11.03.08
Dalle email ai siti web, la NSA spia dovunque
Le email e gli Sms? Sotto controllo. I siti Internet visitati? Anche. E lo stesso vale per i numeri chiamati dai cellulari, l’uso delle carte di credito, i bonifici bancari, i dati per l’acquisto di biglietti aerei. Un flusso costante e imponente di informazioni entra nei computer della segretissima National Security Agency (NSA), l’agenzia per lo spionaggio elettronico americano, la cui attivita’ dopo l’11 settembre 2001 e’ cresciuta in modo esponenziale. […]
Un’inchiesta del Wall Street Journal ha fatto emergere come le attivita’ della Nsa siano ormai estese anche al territorio e ai cittadini americani. Si tratta di compiti che per legge spettano all’Fbi, ma una serie di programmi comuni lanciati dagli ’spioni elettronici’ con il Bureau, hanno fatto deviare verso i segretissimi computer della Nsa una quantita’ smisurata di informazioni provenienti dall’interno degli Usa. Le leggi lasciano aperti varchi nei quali l’agenzia si muove, sostenendo di agire legalmente e di tenere informato il Congresso.
Ma l’emergere della reale portata dell’attivita’ di spionaggio elettronico antiterrorismo in corso non solo all’ estero, ma sul suolo americano, e’ destinata a rendere ancora piu’ complesso il braccio di ferro che vede la Casa Bianca contrapposta da mesi ai legislatori. Alla fine di febbraio e’ scaduta, senza essere rinnovata, l’autorizzazione del Congresso a Nsa, Cia e altre agenzie d’intelligence a portare avanti un programma di intercettazioni antiterrorismo mirate all’estero, ma che possono ampliarsi a cittadini americani o residenti negli Usa nel caso di contatti con sospetti terroristi di Al Qaida. Il presidente George W.Bush da settimane incalza il Congresso a rinnovare l’autorizzazione, sostenendo che l’America in questo momento ‘’e’ a rischio di attentati'’ e priva di uno dei piu’ importanti sistemi di difesa.

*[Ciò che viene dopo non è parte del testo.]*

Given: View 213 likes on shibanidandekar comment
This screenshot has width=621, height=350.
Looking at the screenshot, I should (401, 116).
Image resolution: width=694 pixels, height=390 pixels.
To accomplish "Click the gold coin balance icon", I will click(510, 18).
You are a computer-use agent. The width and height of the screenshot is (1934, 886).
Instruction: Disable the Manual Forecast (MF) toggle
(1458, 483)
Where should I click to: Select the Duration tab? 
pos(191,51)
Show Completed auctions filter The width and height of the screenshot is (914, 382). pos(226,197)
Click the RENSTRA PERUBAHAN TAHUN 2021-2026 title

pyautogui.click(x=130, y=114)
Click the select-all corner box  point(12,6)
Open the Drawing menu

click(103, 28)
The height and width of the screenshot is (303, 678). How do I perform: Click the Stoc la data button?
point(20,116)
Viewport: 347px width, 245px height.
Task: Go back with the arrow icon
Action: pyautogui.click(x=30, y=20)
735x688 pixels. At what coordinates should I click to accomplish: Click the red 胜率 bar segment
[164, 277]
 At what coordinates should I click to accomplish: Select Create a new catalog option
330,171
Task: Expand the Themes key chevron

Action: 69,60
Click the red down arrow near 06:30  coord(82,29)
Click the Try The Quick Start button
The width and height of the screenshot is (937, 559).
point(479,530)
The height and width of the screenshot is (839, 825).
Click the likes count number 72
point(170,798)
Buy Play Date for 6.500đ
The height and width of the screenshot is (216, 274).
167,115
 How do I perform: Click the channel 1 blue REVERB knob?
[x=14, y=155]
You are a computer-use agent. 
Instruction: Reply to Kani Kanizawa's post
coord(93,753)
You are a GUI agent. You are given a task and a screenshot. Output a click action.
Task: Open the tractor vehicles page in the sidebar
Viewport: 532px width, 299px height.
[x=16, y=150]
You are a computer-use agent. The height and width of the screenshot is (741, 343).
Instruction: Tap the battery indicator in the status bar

Le rivelazioni del Wsj, che cita fonti anonime, mostrano come si sia estesa l’area ‘grigia’ in cui si muove la complessa raccolta di informazioni da parte dei servizi antiterrorismo e di spionaggio. Secondo il quotidiano, vari programmi varati da enti federali come Fbi, ministero del Tesoro o ministero della Sicurezza Interna, sono ora integrati con i computer della Nsa, che in pratica passano al setaccio e incrociano tutti i miliardi di informazioni raccolti in aeroporti, banche o negli scambi su Internet. Il ‘Terrorist Surveillance Program’ della Nsa, stando alle indiscrezioni, ha raccolto e messo insieme pezzi di programmi che erano stati ufficialmente accantonati da altre realta’ del governo, perche’ ritenuti esposti a gravi violazioni della privacy. E’ il caso, per esempio, di un progetto del Pentagono noto in passato come ‘Terrorism Information Awareness’ (Tia), o di un programma di analisi delle telecomunicazioni che l’Fbi aveva battezzato ‘Carnivore’.
Dal gigantesco quartier generale di Fort Meade (Maryland), dove i 40.000 dipendenti della Nsa lavorano con un budget segreto ritenuto nell’ordine del miliardo di dollari, l’agenzia e’ ora in grado di ottenere copie di dati attinte a snodi chiave. E’ il caso dei cosiddetti ‘transactionals’, cioe’ gli estremi di movimenti bancari, che l’Nsa riceve tra l’altro dalla banca dati Swift in Belgio. O dei dati internazionali che passano attraverso vari snodi sul territorio americano e riguardano comunicazioni telefoniche o via Internet.
In pratica, stando alle indiscrezioni, la Nsa puo’ oggi tenere sotto controllo per esempio il mittente, il destinatario e il soggetto delle email che passano attraverso server negli Usa. Se vuole approfondirne il contenuto, invece, deve passare attraverso la richiesta di autorizzazioni giudiziarie da far eseguire all’Fbi.
L’intelligence si difende sostenendo che nell’era dei ’social networks’ (MySpace e compagni), il concetto stesso di privacy va ripensato. Visto che la gente e’ disposta a raccontare di se’ sempre piu’ cose pubblicamente - e’ il ragionamento - la quantita’ di ‘dati essenziali’ da tener fuori dal controllo del governo va ridotta.